Source information:
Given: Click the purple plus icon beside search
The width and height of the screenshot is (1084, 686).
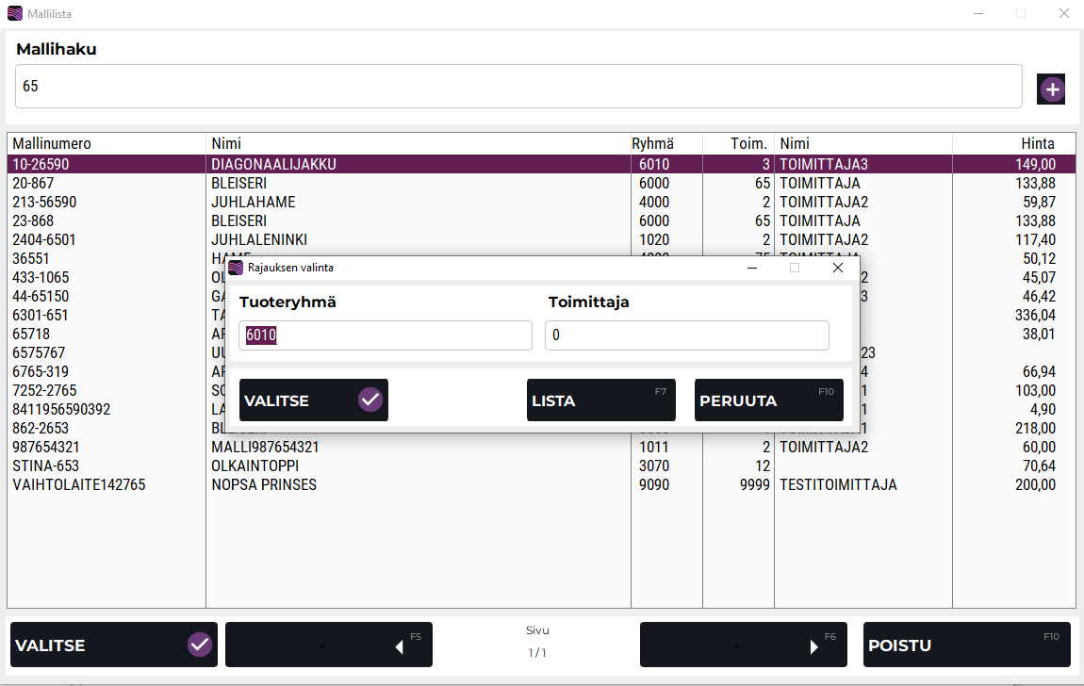Looking at the screenshot, I should click(1051, 90).
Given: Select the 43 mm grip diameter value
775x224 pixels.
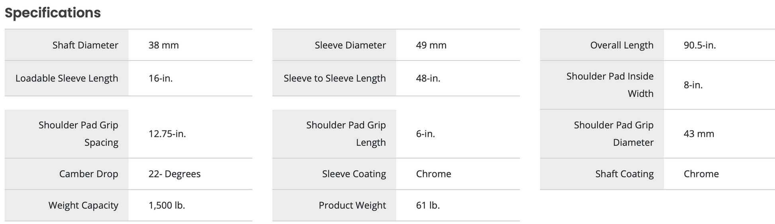Looking at the screenshot, I should [x=699, y=134].
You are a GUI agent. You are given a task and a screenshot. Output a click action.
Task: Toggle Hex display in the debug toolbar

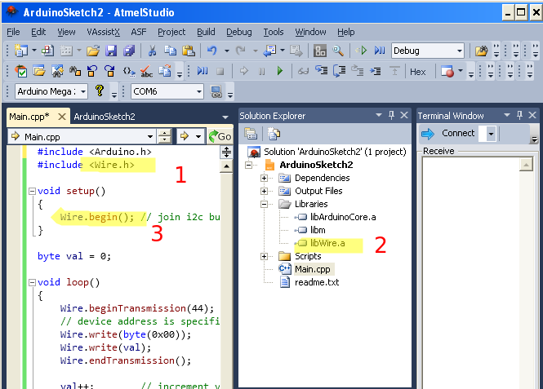coord(417,72)
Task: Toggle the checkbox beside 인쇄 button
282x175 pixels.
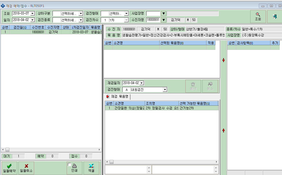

Work task: Each line of the listing above should be retyped exactly, with no pictures.

Answer section:
Given: Click the purple plus icon beside search
The width and height of the screenshot is (1084, 686).
Looking at the screenshot, I should click(1051, 90).
Given: Select the 43 mm grip diameter value
775x224 pixels.
Looking at the screenshot, I should [x=699, y=134].
You are a GUI agent. You are given a task and a screenshot. Output a click action.
Task: Toggle Hex display in the debug toolbar

coord(417,72)
Task: Toggle the checkbox beside 인쇄 button
282x175 pixels.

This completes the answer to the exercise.